CASE 137 · JOLLY · 2024

JENKINSCODEBUILDON-PREM → AWSCI

Forty Jenkins pipelines, off two on-prem servers in twelve weeks.

An aerospace contractor ran 40 Jenkins pipelines on two on-prem servers that had become a single point of failure (and a single point of CVE management). We migrated to AWS CodeBuild with a careful pipeline translation, and retired the Jenkins boxes.

INDUSTRY

Aerospace contractor

DOMAIN

MIGRATION

DELIVERED

2024

STACK

CODEBUILD·CODEPIPELINE·CODECOMMIT·JENKINSFILE-RUNNER (TRANSITIONAL)·S3 (ARTIFACTS)

RESULTS

What changed, by the numbers.

CI INFRASTRUCTURE

AWS-MANAGED

NO ON-PREM SERVERS

PIPELINES MIGRATED

40

IN 12 WEEKS

CVE PATCHING BURDEN

GONE

AWS HANDLES THE RUNNERS

BUILD QUEUE TIME

−74%

PEAK HOURS

HOW IT WENT

The on-prem Jenkins boxes had become a millstone — they ran on a Linux distribution two major versions out of support, with a Jenkins instance that hadn’t been upgraded since the engineer who built it had left.

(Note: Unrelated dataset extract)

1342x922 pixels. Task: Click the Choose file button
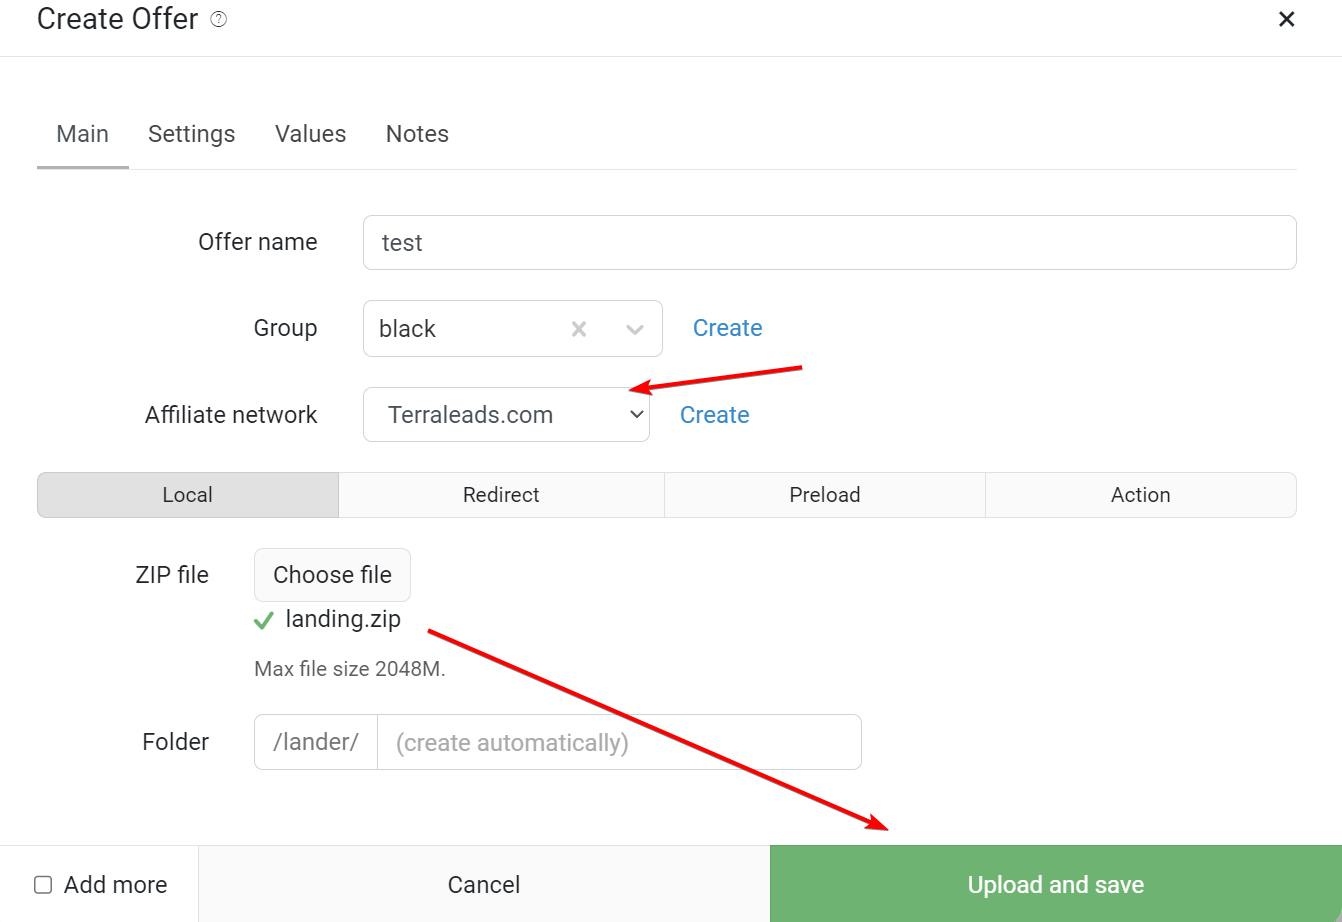coord(333,575)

Every CVE alert triggered weeks of careful patching.

We translated each Jenkinsfile into a CodeBuild project plus CodePipeline orchestration. The handful of Jenkins-specific patterns (custom shared libraries, complex parallel stages) ran through a transitional Jenkinsfile-Runner step inside CodeBuild until we’d rewritten them properly.

Twelve weeks from kickoff to last pipeline migrated. The on-prem servers were powered off, then retired. CVE patching for the CI infrastructure became AWS’s problem. Peak-hour queue time dropped 74% because CodeBuild scales transparently in a way two servers couldn’t.